It’s KubeCon/CloudNativeCon this week, the world’s largest confab for all things cloud-native, containers, Kubernetes and DevOps. Every company that’s doing anything remotely related to those topics is announcing news at the sold-out event. That includes the popular cloud hosting service DigitalOcean, which is announcing the launch of its Kubernetes-as-a-Service offering to all developers today. This is still a limited release, though, with full general availability planned for early 2019.
DigitalOcean’s service first launched into early access in May. In total, about 30,000 developers singed up for early access and the team now feels that it’s ready for a wider rollout.
Like all of the company’s service, the focus here is on simplicity. By default, there’s nothing all that simple about setting up and managing Kubernetes clusters, but DigitalOcean has abstracted away most of this and promises that the service is “production-ready” for “developers of all skill levels.”
The early access release of the service already introduced most of the basics like node provisioning, handling durable storage, firewall, load balancing and similar tools. This new release adds open APIs for integrations with existing developer tools, support for the latest versions of Kubernetes (with 1.13.1 support coming soon), as well as a new configuration experience that guides developers through the process of provisioning, configuring and deploying new clusters.
“Kubernetes promises to be one of the leading technologies in a developer’s arsenal to gain the scalability, portability and availability needed to build modern apps. Unfortunately, for many it’s extremely complex to manage and deploy,” said DigitalOcean VP of Product Shiven Ramji in today’s announcement. “With DigitalOcean Kubernetes, we make running containerized apps consumable for any developer, regardless of their skills or resources.”

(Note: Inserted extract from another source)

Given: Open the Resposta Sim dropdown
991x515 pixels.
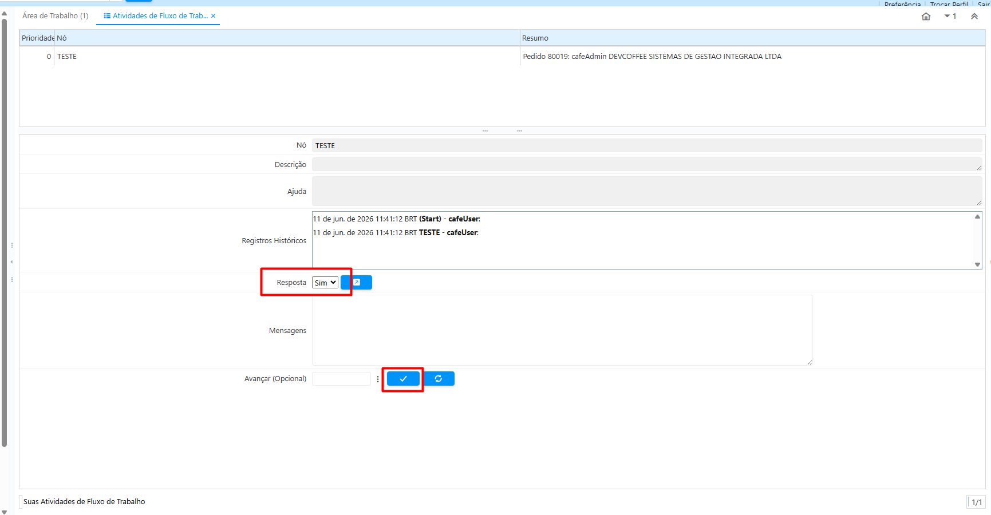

While Digital Ocean started out as a standard hosting company with virtual private servers, the company has recently expanded its portfolio to the point where it now looks more like a nascent cloud computing company with a set of offerings that include virtual machines, a storage service and load balancing tools. Kubernetes container support is a logical next step now that it has those pieces in place. And while the Kubernetes market often focuses on large enterprises, there’s plenty of room to grow for a company like DigitalOcean that focuses on individual developers and smaller companies — and they, too, would like to have an easy way to use and manage containers.